Now another King 'adventure in publishing'! He has, at time of writing, turned to the Web, as mentioned elsewhere in this piece, and written a story called The Plant. The idea is brave and King has said that he will publish three instalments, but if people aren't paying, then that's it! We'll never know what happens! The projected length of the piece is eight episodes, so if you do go to have a look, and decide to give it a whirl, please, don't forget to pay!!

That's it! Hope this has whetted your appetite for more of the Master of Modern Fiction and if it has, enjoy! If you've read some of King and not been impressed9,that's fine, perhaps you may try again one day.

It's a dance. And sometimes they turn the lights off in the ballroom. But we'll dance anyway, you and I. Even in the dark. Especially in the dark. May I have the pleasure?
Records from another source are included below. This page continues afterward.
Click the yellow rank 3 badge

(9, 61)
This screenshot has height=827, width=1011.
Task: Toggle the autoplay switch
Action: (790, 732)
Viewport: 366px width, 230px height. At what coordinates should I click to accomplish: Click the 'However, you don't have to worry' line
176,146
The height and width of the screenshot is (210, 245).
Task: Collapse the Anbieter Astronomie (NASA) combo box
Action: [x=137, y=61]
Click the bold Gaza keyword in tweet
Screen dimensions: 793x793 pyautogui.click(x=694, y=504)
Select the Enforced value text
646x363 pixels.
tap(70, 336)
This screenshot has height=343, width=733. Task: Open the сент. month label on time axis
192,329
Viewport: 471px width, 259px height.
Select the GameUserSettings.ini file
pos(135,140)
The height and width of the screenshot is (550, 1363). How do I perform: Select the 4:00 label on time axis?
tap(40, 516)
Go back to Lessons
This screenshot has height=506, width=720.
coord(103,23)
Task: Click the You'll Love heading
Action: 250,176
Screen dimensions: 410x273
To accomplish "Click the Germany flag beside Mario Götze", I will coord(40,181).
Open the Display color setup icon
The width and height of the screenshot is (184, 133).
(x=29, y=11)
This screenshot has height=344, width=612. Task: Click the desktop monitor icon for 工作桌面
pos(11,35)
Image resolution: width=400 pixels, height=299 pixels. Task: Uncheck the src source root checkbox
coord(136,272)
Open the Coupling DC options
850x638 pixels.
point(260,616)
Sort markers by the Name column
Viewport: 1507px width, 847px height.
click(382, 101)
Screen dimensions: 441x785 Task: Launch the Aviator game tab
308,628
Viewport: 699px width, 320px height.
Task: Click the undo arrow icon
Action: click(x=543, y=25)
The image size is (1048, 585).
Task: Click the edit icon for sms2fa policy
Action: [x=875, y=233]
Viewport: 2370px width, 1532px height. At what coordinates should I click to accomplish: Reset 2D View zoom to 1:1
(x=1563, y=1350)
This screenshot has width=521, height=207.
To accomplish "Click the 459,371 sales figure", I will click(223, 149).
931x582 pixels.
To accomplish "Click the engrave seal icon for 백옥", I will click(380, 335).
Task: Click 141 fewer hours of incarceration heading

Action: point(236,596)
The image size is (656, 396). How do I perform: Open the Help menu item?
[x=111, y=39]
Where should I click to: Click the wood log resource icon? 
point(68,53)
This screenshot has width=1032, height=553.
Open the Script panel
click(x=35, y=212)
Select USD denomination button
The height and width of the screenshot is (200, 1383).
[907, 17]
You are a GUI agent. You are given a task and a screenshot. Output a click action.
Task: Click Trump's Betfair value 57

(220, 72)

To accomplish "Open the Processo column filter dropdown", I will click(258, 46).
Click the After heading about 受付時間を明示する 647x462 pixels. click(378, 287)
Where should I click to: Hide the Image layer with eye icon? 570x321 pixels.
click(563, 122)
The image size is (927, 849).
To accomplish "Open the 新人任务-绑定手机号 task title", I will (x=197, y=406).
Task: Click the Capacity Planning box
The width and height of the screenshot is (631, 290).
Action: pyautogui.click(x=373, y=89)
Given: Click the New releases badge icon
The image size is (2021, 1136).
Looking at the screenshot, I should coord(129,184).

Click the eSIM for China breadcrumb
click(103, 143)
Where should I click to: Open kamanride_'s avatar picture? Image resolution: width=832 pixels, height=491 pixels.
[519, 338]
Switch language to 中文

- Stephen King Danse Macabre
1Not only the books, some of the most successful films were adapted from his short stories.2For a more in-depth idea of what it is, exactly, that makes King tick, his influences, favourite books and films, and why he writes what he writes, go and read Danse Macabre by King. It's not quite an autobiography, but riveting stuff - a real insight!3The film of this story also starred Kathy Bates.4His favourites are far too numerous to list - read Danse Macabre.5King writes these instalments as and when he is moved to, not knowing precisely what will happen to the story when he sits down to write.6A 'novella' is a story that isn't quite long enough to put out as a full length novel.7Which is being a little too kind to the makers of these films.8Yet another example of poor film adaptation is Ghost Story,one of Fred Astaire's last films.9Philistine!